The South Korean president has been invited to travel to North Korea, following a formal invitation from the country's leader Kim Jong Un, according to a Blue House spokesman, CNN reports.
The invite, presented to South Korean President Moon Jae-in by Kim's younger sister, Kim Yo Jong, was delivered during a historic meeting between North and South Korean officials at Seoul's presidential palace Saturday, presidential spokesman Kim Eui-kyeom said.

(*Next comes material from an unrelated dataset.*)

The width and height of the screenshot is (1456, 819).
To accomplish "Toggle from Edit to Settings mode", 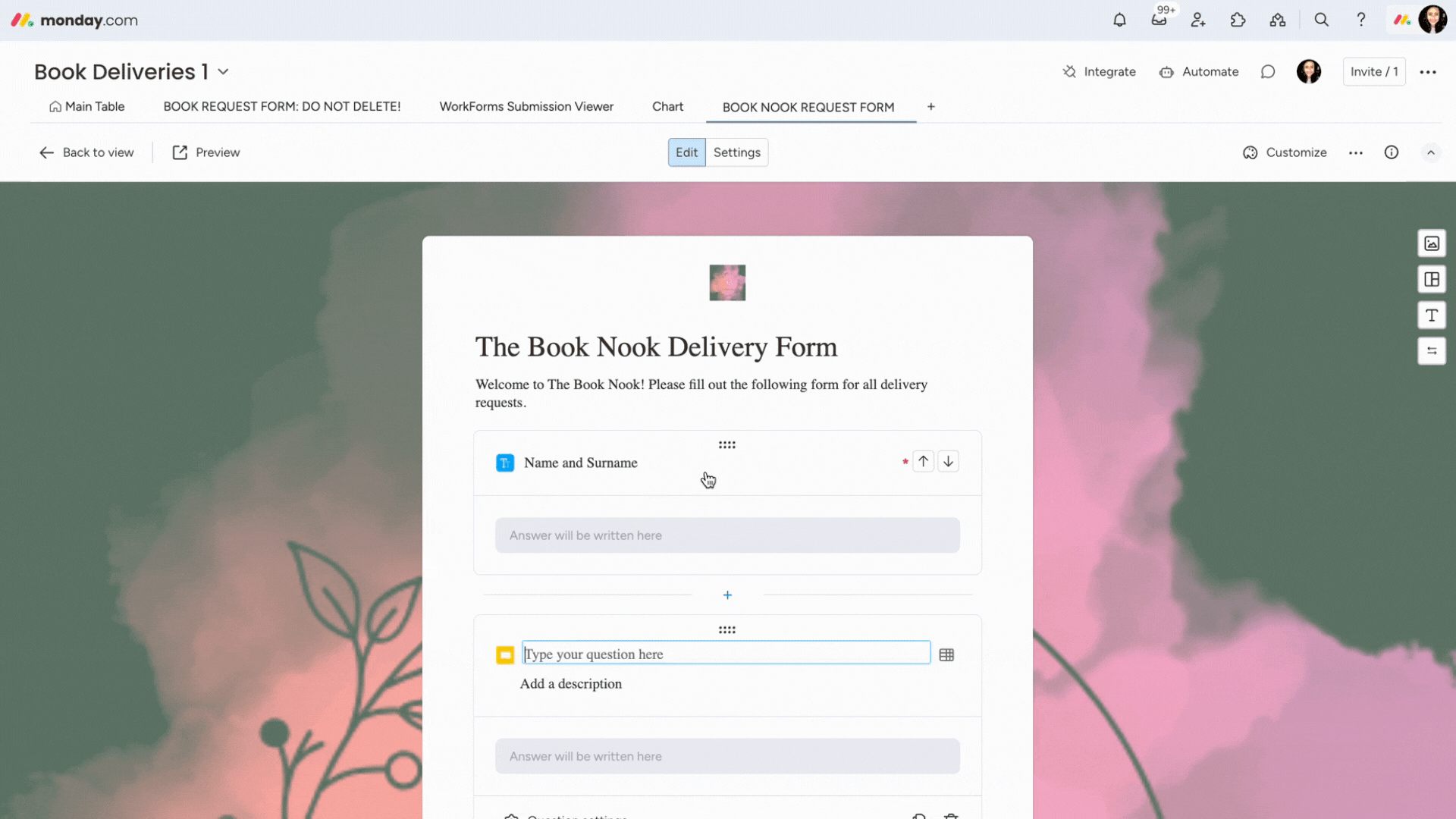I will 736,152.
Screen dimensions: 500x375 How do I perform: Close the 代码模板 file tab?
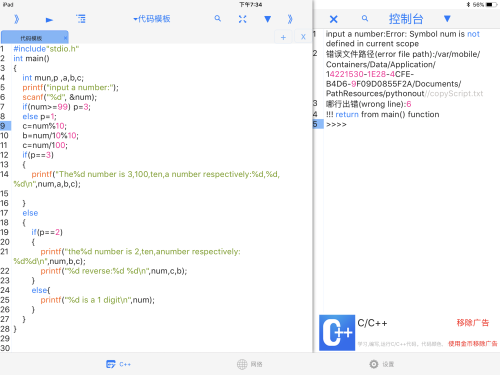(65, 38)
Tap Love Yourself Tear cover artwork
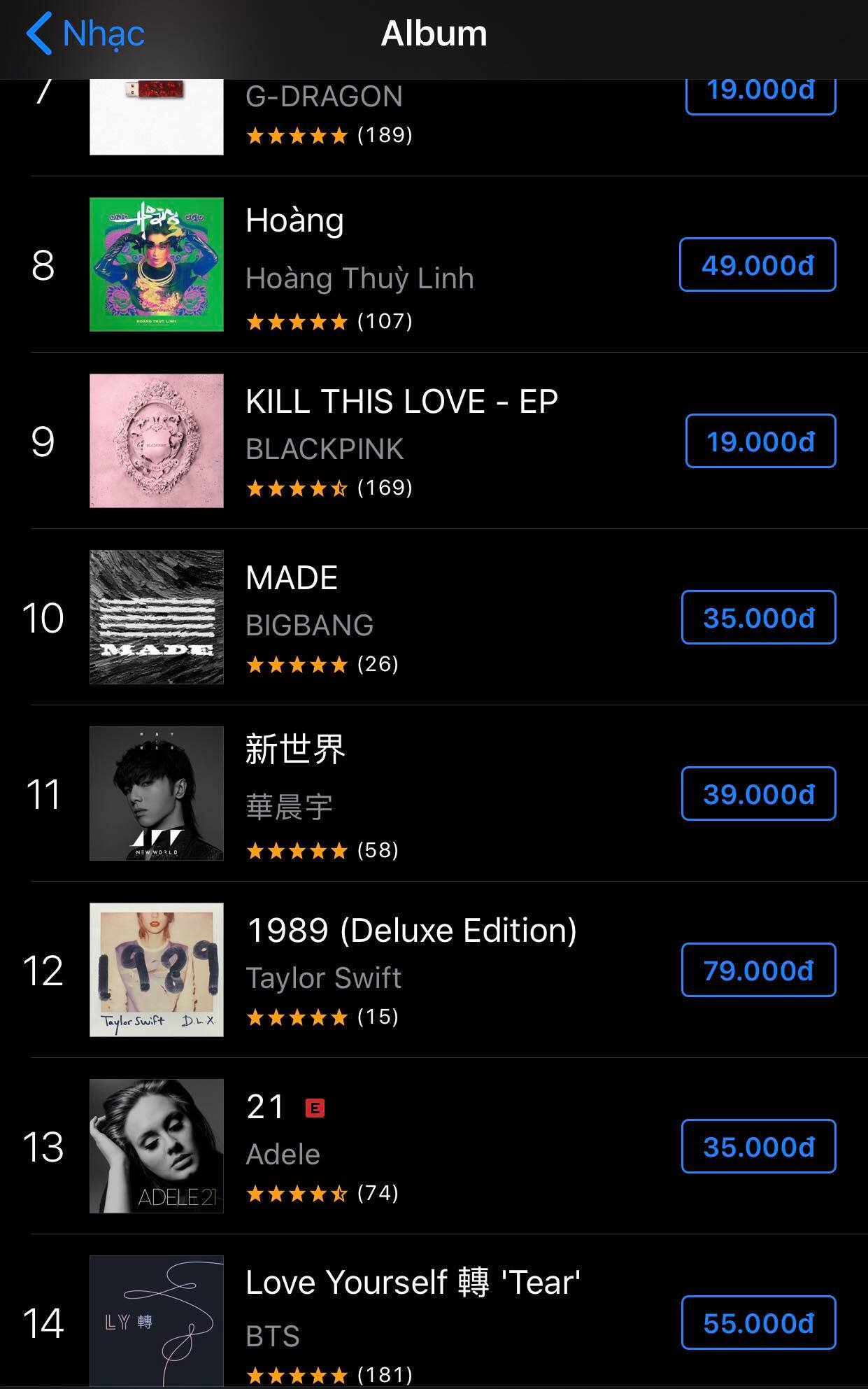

The meeting was the most significant diplomatic encounter between the two sides in more than a generation. The younger Kim's trip to the South marks the first time that a member of the North's ruling dynasty has visited since the Korean war, which ended in an armistice in 1953.Images from the lunch meeting at the Blue House, which was broadcast live on South Korean TV, showed Moon sat in front of Kim Yo Jong, rather than Kim Yong Nam, technically the more senior official present in the meeting, and head of the North Korean delegation.
Such a high-level meeting would have been unthinkable even a few months ago, but 2018 has seen an accelerated rapprochement between the two adversaries in the run up to the Games.
Moon has expressed his intention to use the Winter Olympics as a chance to make diplomatic inroads with the North and restore normalized communications, following months of high tensions on the Peninsula.
Other members of the North Korean delegation present included Ri Son Gwon -- who led the first sit-down talks at the Demilitarized Zone (DMZ) earlier this year, and Choe Hwi. South Korean participants included senior officials Jeong Eui-yong, Jo Myong-gyoon and Im Jong-suk -- the chief presidential secretary.